__SUPPLIED MATERIAL__

————

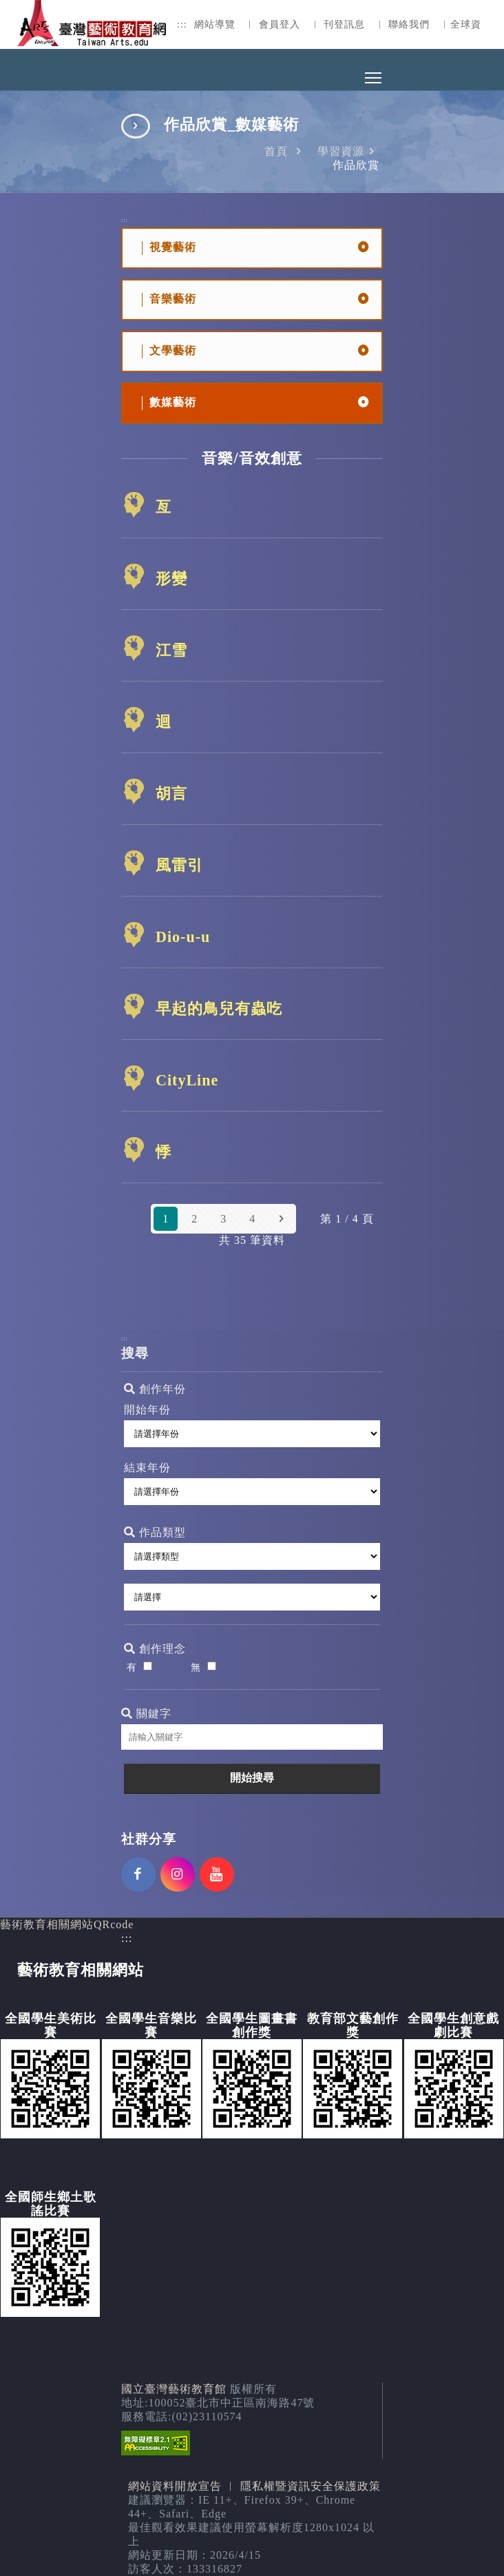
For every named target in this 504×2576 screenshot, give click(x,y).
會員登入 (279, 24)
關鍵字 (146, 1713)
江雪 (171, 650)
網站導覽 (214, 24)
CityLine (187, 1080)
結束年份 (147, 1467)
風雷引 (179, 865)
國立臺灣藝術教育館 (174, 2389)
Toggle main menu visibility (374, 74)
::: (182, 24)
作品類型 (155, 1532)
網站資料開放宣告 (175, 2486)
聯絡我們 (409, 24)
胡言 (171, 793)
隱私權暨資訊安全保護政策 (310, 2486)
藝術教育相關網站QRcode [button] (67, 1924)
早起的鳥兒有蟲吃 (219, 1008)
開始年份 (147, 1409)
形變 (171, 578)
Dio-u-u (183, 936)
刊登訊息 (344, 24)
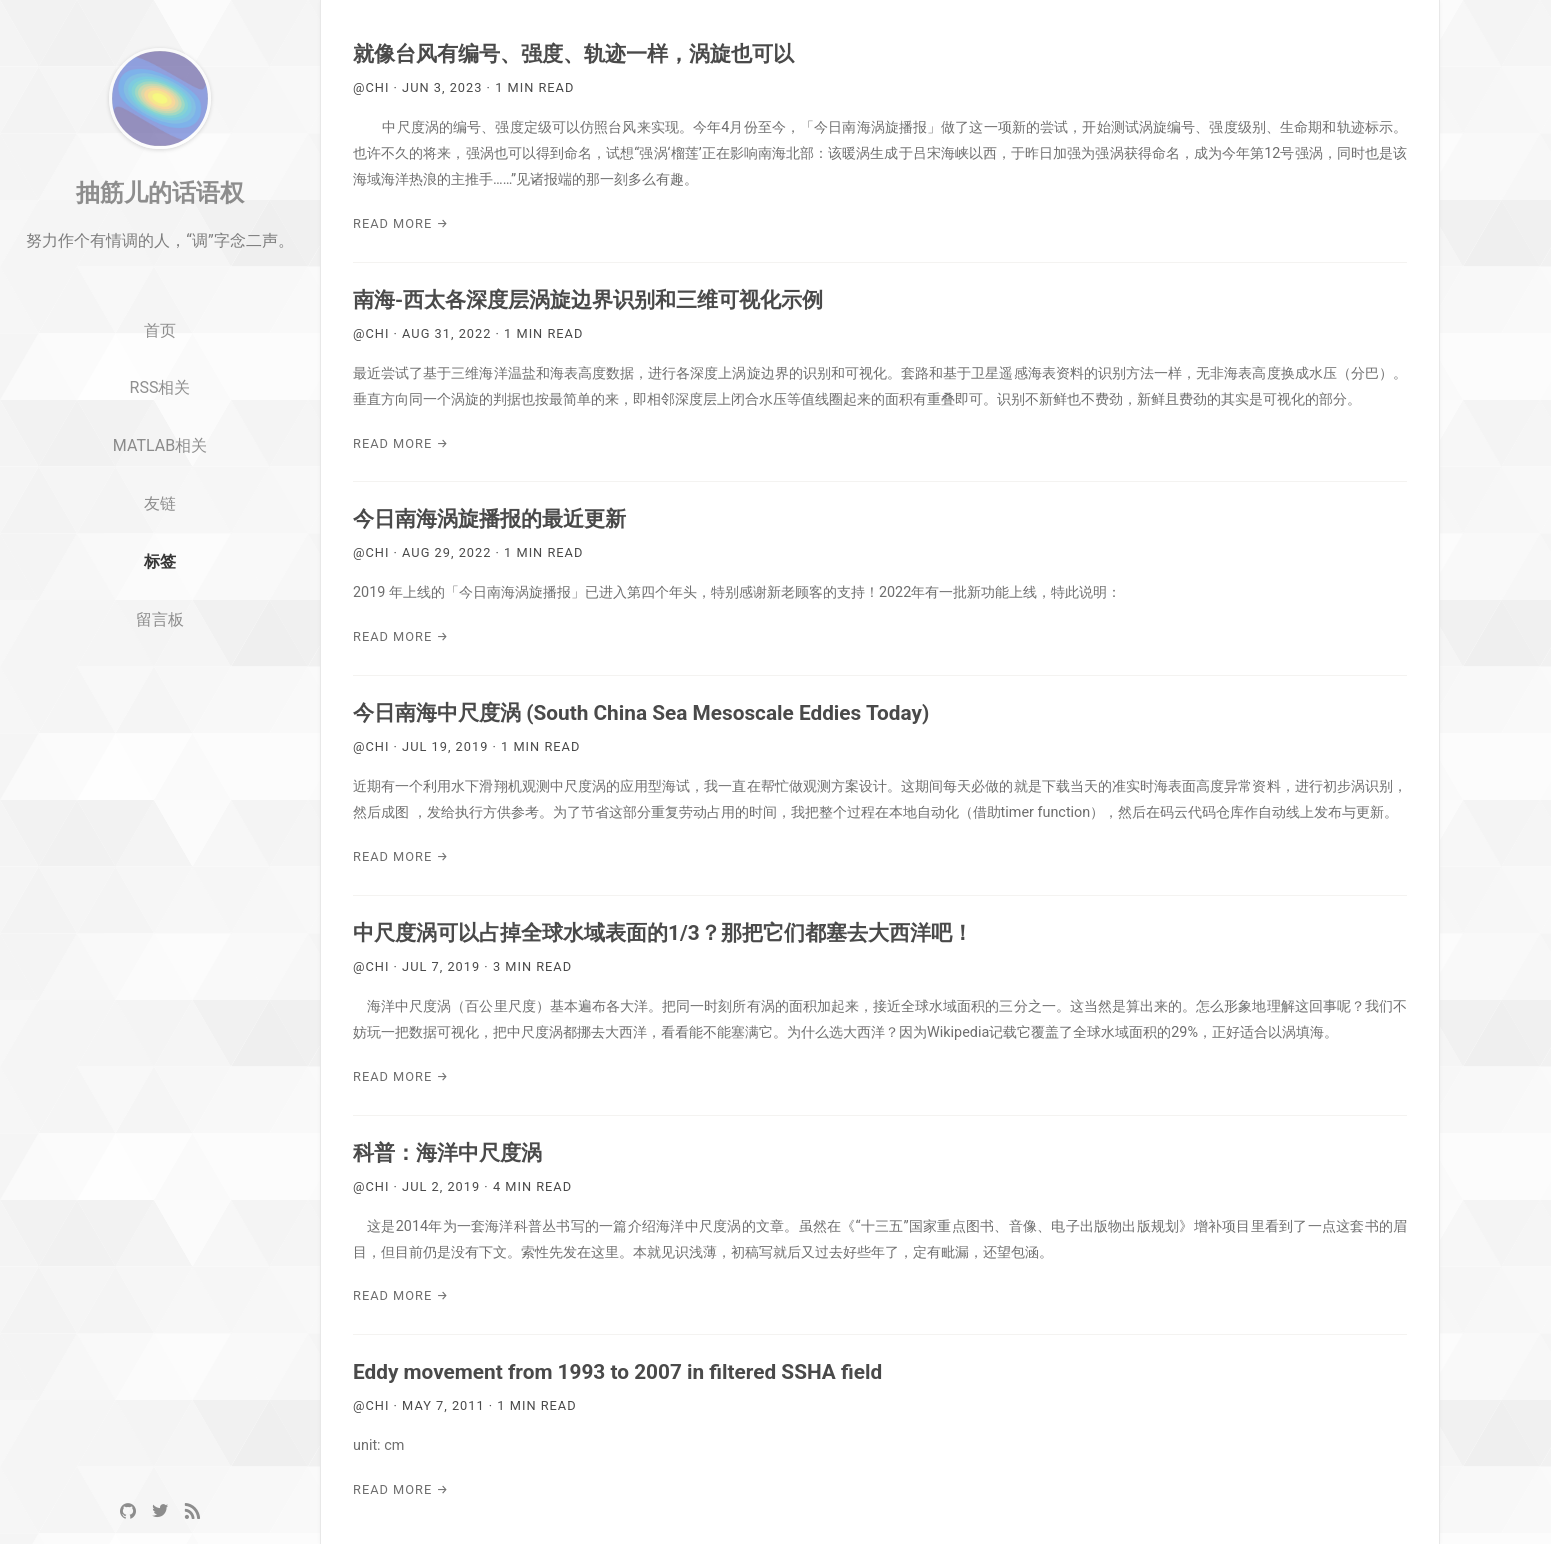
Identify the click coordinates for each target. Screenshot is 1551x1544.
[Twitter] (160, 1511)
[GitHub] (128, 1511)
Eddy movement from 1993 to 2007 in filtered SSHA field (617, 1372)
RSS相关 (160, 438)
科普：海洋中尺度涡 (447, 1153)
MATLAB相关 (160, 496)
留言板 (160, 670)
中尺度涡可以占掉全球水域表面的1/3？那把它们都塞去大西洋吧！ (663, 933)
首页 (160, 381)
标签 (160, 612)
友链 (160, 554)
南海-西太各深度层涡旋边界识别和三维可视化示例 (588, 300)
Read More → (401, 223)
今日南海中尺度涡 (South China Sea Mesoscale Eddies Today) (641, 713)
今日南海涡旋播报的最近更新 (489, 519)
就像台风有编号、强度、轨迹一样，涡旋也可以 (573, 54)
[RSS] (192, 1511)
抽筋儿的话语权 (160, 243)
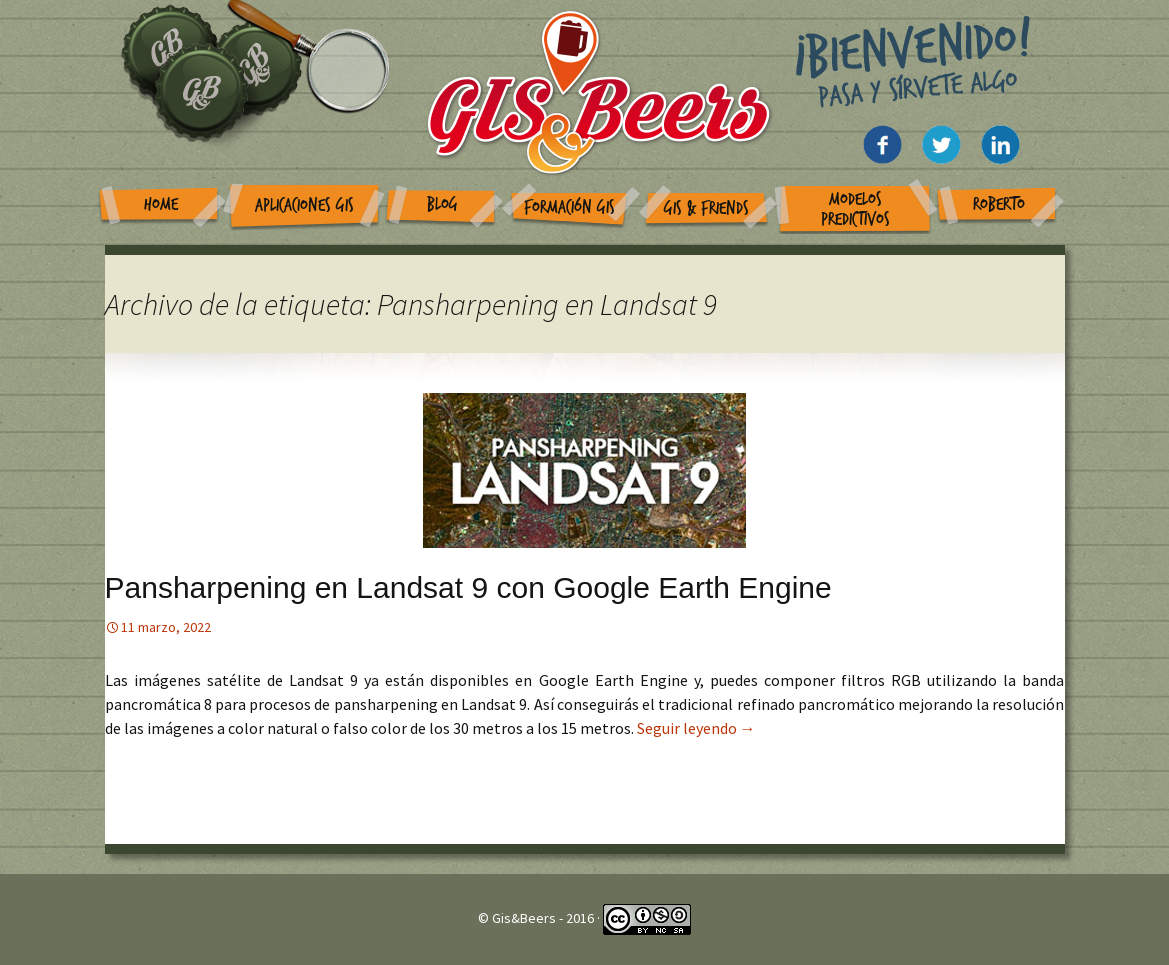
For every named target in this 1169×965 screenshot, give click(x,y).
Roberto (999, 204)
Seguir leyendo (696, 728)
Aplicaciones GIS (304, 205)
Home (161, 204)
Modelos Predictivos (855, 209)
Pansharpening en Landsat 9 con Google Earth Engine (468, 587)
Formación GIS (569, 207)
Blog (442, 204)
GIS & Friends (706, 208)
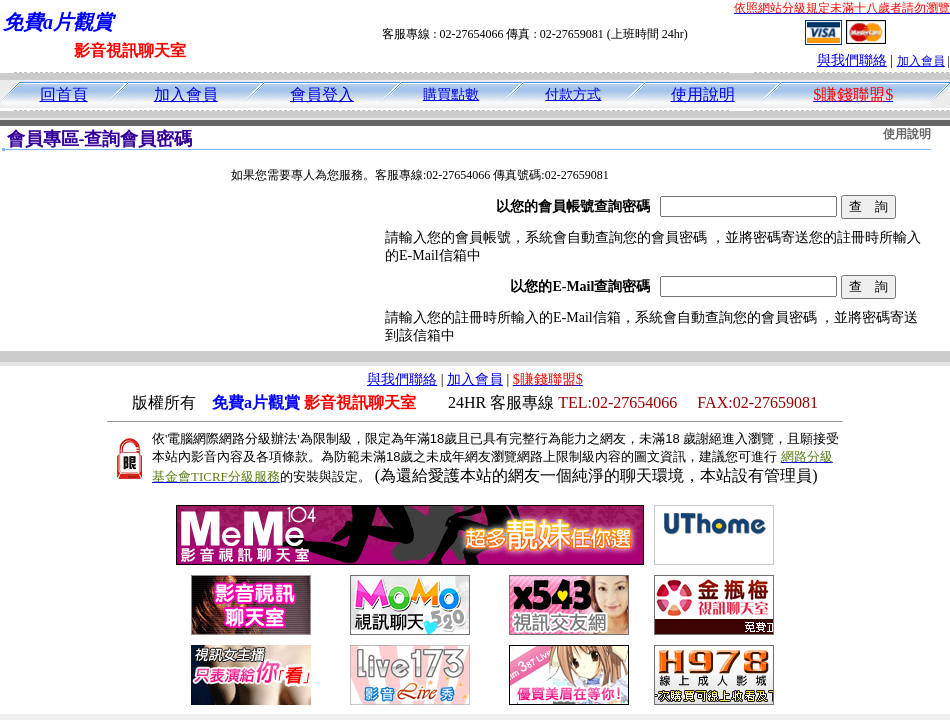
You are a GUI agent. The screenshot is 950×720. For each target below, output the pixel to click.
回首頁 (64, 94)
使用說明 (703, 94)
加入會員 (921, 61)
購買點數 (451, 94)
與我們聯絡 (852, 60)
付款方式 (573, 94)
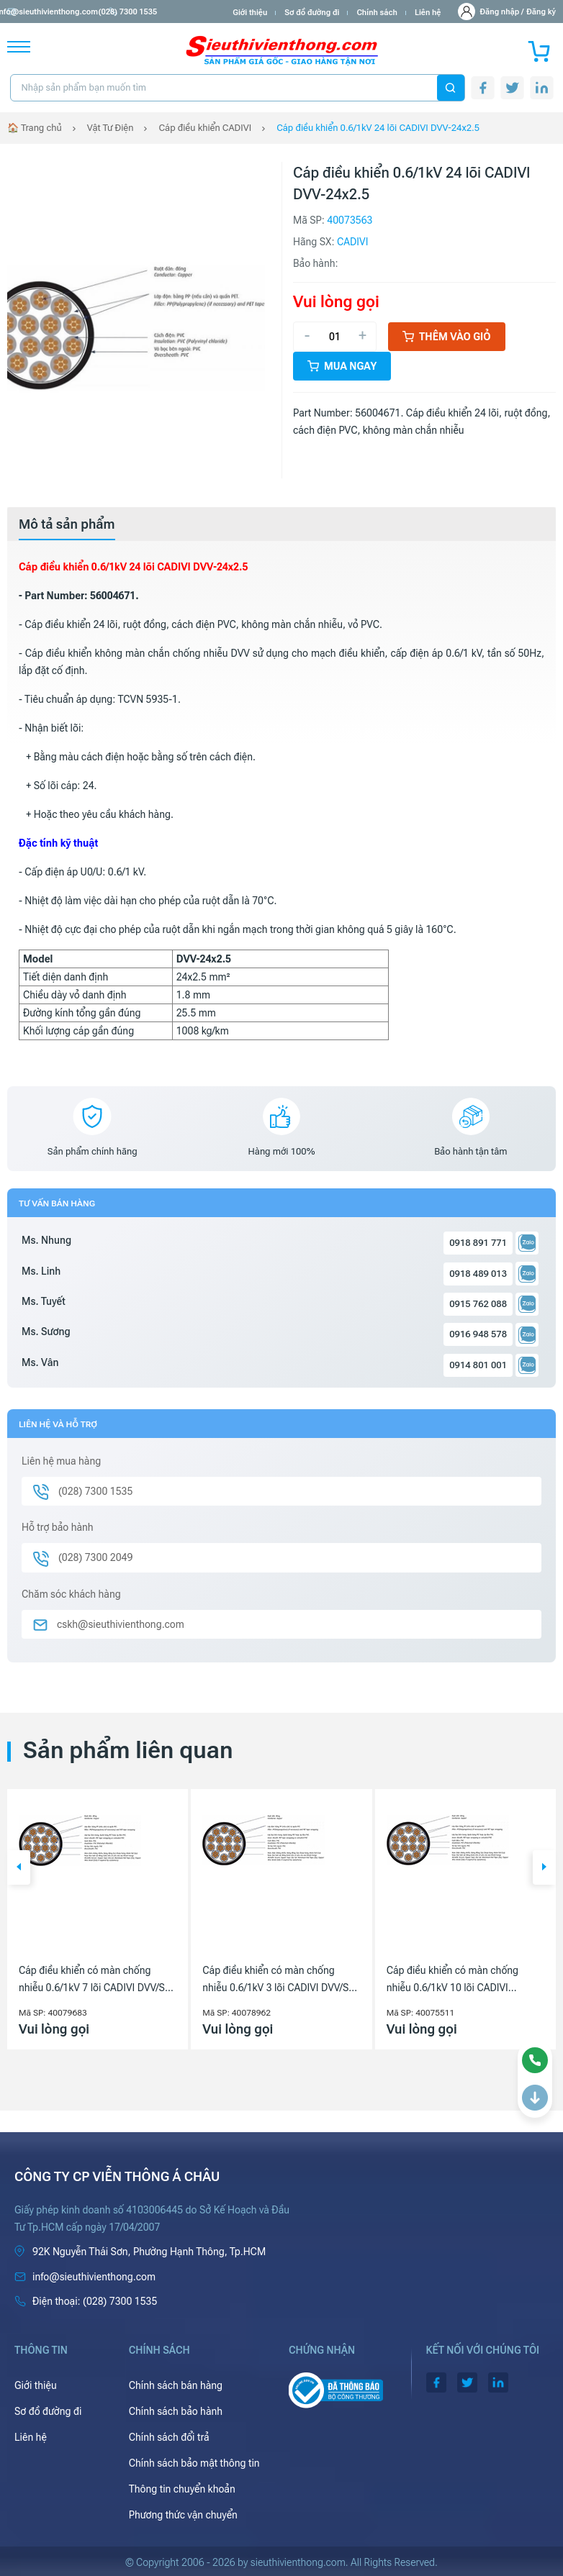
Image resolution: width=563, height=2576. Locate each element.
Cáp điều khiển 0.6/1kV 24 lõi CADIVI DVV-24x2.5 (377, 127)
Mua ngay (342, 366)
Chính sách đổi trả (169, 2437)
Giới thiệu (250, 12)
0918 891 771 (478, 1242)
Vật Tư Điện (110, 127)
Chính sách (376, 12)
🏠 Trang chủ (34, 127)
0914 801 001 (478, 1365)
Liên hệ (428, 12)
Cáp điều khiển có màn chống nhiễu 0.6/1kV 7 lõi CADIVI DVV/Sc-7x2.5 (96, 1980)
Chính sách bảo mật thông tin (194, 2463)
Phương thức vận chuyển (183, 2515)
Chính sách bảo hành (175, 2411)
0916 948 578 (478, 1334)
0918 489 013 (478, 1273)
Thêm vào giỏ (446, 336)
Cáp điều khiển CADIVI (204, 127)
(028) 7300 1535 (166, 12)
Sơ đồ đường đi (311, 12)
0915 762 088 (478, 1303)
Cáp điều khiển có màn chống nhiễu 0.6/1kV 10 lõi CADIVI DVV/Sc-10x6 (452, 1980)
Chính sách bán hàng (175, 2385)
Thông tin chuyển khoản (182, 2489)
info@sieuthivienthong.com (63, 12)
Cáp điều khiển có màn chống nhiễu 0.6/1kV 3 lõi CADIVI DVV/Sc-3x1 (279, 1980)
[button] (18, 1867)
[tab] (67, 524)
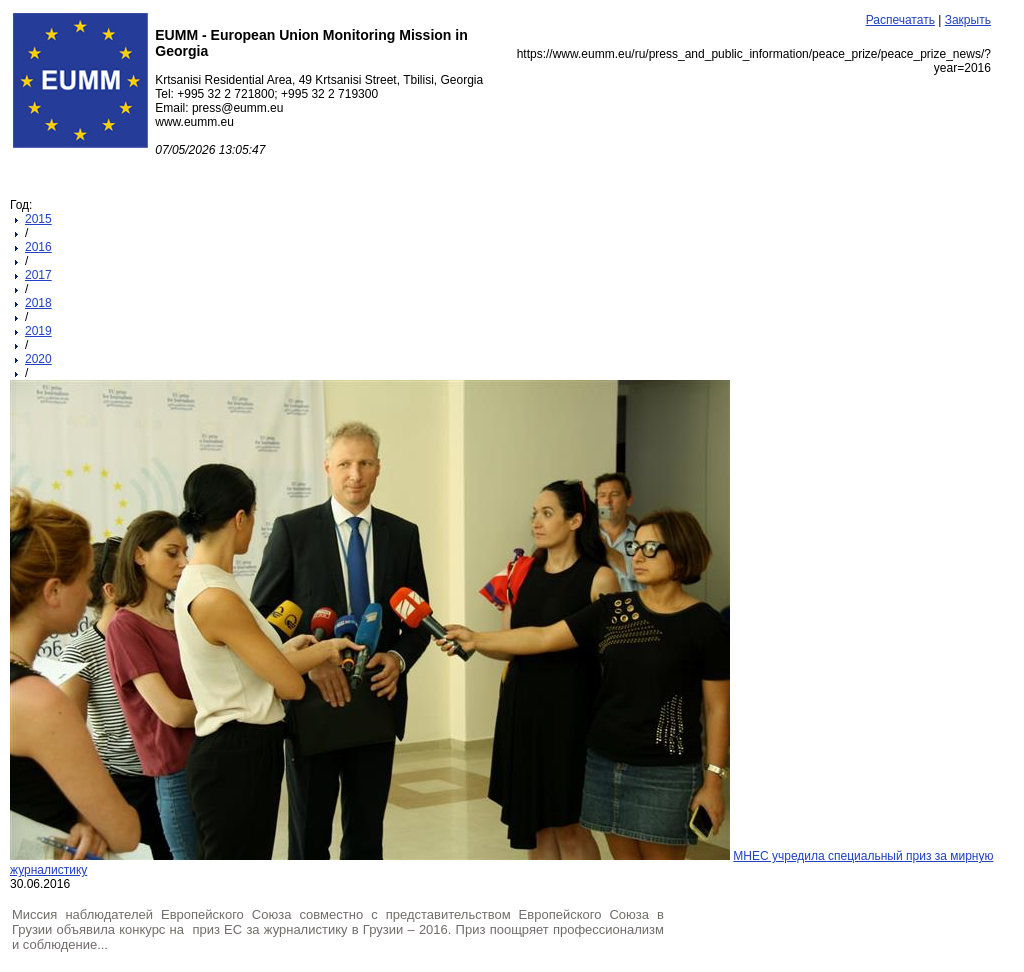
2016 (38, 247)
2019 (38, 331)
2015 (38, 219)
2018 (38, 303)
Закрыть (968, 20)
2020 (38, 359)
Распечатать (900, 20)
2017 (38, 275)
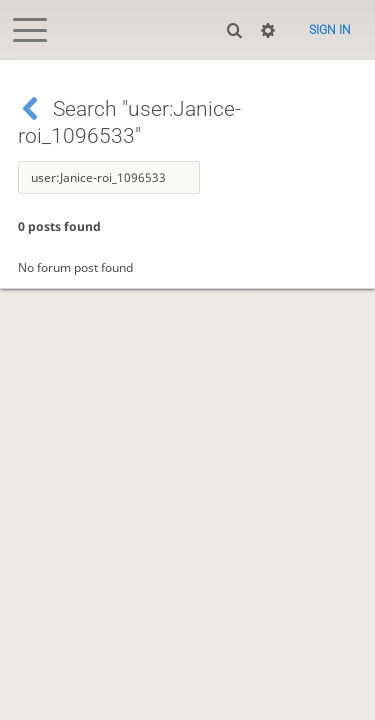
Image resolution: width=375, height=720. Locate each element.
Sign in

————

__WHAT THE EXERCISE ASKS__
Can you copy the entries from the line with "刊登訊息 (344, 24)" through the line with "MATLAB相关 (160, 496)", swapping "coordinates" for "positions" and leaving everything else unchanged? Omit the pictures.

__TASK SOLUTION__
刊登訊息 (344, 24)
Identify the click positions for each target. Screenshot is 1551x1544.
[Twitter] (160, 1511)
[GitHub] (128, 1511)
Eddy movement from 1993 to 2007 in filtered SSHA field (617, 1372)
RSS相关 (160, 438)
科普：海洋中尺度涡 (447, 1153)
MATLAB相关 (160, 496)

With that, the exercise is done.